Problem requirements →
Wherever "filter" shows up in the records below, copy the whole line.

::::::

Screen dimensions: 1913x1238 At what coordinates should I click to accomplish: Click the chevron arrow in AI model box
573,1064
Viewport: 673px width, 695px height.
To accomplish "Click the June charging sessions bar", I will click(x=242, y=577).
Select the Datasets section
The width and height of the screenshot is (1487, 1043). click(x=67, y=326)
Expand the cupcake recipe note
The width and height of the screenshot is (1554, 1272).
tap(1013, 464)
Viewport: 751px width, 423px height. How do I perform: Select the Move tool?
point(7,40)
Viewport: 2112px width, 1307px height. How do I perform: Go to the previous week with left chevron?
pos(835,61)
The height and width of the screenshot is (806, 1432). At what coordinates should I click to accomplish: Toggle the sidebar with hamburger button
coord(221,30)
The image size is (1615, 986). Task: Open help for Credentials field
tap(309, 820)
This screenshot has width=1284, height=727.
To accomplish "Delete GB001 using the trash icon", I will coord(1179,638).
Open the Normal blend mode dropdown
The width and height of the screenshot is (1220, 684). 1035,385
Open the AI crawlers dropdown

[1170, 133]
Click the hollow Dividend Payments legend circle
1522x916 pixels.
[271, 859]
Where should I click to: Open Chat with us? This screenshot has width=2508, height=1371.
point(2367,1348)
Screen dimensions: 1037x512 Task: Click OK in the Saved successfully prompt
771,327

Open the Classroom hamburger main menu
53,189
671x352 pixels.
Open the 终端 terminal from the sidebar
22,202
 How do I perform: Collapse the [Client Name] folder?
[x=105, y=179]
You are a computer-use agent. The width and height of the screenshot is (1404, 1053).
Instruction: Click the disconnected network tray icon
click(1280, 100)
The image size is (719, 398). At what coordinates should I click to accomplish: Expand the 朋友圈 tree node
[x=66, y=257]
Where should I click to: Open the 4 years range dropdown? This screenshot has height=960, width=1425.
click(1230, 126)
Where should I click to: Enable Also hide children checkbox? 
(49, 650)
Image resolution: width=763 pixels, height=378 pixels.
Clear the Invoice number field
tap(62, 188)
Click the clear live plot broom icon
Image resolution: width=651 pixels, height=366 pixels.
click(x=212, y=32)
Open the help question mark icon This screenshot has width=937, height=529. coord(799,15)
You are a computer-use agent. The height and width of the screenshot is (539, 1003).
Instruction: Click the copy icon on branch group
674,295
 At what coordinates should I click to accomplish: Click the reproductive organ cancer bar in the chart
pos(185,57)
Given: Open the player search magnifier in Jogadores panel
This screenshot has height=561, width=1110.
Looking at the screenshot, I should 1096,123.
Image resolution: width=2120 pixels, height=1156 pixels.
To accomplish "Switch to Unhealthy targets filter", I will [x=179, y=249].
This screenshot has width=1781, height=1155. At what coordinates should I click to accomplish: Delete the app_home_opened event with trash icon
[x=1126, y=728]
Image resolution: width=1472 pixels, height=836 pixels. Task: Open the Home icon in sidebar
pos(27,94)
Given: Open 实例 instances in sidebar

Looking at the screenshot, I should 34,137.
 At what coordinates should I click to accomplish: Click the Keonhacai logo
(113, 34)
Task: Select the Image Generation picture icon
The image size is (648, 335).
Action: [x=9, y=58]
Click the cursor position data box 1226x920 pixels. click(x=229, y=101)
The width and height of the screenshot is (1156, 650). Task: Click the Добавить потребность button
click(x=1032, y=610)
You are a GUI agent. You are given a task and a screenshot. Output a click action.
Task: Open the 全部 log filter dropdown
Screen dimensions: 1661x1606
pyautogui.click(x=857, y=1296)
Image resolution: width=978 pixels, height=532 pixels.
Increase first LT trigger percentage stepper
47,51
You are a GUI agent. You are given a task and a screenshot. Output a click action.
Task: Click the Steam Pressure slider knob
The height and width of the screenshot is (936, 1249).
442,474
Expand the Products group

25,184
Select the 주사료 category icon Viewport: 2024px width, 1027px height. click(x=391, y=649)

::::::

Output below →
To accomplish "Switch to Unhealthy targets filter", I will [x=179, y=249].
Task: Open the 全部 log filter dropdown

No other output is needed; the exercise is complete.